A walk to Buster Posey put two on with one out, but Sánchez got out of the inning with a three-run lead, at 87 pitches overall on the night. That was it for the Nats’ starter...
Aníbal Sánchez’s Line: 6.0 IP, 4 H, 2 R, 1 ER, 1 BB, 3 Ks, 87 P, 60 S, 7/7 GO/FO.
How nice has Aníbal Sánchez been since the start of May?— Washington Nationals (@Nationals) August 7, 2019
80.2 IP // 70 H // 25 ER // 23 BB // 69 K
That's a 2.79 ERA. pic.twitter.com/K9WofXpuRZ
Menez vs Washington: Conner Menez, the Giants’ 24-year-old, 2016 14th Round pick, made his MLB debut on July 21st, giving up three hits, two walks, and two earned runs over five innings on the mound against the New York Mets, receiving no decision in what ended up a 3-2 win.
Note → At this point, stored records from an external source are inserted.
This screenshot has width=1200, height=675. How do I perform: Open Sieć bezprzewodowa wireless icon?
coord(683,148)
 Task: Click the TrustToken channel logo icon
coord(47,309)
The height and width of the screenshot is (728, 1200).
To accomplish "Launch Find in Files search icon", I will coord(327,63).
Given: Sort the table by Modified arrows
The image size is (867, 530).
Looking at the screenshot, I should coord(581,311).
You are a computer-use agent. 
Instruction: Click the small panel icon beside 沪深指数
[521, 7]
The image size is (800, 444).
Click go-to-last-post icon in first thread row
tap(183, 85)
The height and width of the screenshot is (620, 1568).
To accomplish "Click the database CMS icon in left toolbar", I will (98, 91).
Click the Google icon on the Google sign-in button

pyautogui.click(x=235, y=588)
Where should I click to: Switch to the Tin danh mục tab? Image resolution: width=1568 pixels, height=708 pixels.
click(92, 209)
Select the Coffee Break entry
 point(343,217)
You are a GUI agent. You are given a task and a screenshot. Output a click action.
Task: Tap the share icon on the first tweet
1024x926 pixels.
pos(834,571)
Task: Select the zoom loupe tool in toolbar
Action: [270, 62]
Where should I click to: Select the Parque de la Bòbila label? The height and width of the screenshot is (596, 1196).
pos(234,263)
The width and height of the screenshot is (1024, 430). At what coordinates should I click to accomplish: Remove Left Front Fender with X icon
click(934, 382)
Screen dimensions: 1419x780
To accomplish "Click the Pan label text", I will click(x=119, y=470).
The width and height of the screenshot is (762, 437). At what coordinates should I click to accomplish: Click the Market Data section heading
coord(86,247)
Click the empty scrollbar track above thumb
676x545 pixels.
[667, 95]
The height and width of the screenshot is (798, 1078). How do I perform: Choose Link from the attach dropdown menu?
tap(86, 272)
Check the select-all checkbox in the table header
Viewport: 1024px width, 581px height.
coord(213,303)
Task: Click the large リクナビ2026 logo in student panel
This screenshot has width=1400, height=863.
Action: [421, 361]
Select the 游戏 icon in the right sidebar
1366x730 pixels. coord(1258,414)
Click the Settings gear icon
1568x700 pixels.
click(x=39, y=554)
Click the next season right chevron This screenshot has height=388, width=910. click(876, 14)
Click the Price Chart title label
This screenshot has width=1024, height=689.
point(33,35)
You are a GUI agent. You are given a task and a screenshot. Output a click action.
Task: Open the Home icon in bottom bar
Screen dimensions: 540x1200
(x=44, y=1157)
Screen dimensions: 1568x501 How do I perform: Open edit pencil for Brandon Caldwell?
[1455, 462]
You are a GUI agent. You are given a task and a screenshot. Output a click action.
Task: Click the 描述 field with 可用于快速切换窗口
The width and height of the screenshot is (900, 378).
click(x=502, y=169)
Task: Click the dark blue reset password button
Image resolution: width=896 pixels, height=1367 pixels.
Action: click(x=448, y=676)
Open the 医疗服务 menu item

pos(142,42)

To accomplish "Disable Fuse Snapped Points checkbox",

Before he was called up, the left-hander put up a 3.29 ERA, 42 walks, and 132 strikeouts in 20 games (19 starts) and 104 innings pitched between Double-A and Triple-A in the Giants’ system.
“He’s had a nice year,” San Francisco’s manager Bruce Bochy said, as quoted by MLB.com’s Maria Guardado. “That’s why he’s here. He started out well in Double-A and went to Triple-A and did a nice job there, [and] I thought he gave us a solid five innings in the game that he did start here.”
In his second big league start, the lefty walked two batters in the first, putting Trea Turner on before picking him off first one out later, before a two-out walk to Anthony Rendon (who walked more then he K’d in college) and back-to-back singles by Juan Soto and Kurt Suzuki brought the first run of the game in, making it 1-0 Nationals.
Turner walked again to lead off the third, took third base on a Gerardo Parra single to short left, and scored on a sac fly to center by Rendon, 2-0, and Kurt Suzuki followed one out later with a two-run blast to left on a 1-2 slider low and in that went out to left to make it a 4-0 game in the visiting team’s favor.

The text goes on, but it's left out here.